_PROBLEM DETAILS_
Scan the listing below for the word "beside" and copy every line that has it.

_RECORDS FOR THIS EXERCISE_
* * *
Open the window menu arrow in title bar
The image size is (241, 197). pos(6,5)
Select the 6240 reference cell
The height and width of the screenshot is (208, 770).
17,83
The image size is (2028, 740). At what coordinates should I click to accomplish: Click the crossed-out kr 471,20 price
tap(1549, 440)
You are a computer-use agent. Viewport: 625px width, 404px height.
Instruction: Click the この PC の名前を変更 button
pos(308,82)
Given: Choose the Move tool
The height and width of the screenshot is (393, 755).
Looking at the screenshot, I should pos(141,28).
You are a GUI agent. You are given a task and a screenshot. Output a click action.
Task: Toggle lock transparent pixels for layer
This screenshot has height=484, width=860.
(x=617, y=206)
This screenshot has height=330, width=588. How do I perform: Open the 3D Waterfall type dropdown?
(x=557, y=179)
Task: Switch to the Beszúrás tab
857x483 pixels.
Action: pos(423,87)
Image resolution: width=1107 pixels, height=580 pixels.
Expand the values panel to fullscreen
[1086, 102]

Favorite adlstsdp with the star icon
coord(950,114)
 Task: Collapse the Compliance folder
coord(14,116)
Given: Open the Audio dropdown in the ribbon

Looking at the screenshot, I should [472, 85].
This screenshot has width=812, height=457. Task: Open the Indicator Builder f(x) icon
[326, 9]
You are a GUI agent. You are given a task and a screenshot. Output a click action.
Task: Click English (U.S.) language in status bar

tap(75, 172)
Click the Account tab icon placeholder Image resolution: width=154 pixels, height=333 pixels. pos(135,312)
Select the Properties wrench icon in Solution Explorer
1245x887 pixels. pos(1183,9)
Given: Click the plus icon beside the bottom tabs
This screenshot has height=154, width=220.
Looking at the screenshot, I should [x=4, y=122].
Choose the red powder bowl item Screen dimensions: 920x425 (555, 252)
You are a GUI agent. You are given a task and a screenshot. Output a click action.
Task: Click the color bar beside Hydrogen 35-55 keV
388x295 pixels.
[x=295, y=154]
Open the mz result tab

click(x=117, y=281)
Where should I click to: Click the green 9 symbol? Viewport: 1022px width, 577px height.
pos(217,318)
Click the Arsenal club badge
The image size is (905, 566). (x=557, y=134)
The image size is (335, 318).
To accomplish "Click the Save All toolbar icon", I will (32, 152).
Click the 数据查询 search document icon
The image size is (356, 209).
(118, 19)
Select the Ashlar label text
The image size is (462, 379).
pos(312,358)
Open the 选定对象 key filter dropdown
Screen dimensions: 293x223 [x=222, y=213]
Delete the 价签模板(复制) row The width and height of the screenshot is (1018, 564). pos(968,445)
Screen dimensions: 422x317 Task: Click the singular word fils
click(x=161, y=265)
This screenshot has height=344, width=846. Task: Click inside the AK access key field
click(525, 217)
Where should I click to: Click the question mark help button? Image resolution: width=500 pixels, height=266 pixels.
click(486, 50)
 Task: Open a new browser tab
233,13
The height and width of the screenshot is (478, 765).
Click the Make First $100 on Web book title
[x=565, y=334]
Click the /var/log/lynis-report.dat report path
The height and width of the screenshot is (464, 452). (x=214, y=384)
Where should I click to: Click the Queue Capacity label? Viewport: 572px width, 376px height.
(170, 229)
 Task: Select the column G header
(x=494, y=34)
* * *
_SOLUTION BELOW_
Given: Click the plus icon beside the bottom tabs
Task: Click the color bar beside Hydrogen 35-55 keV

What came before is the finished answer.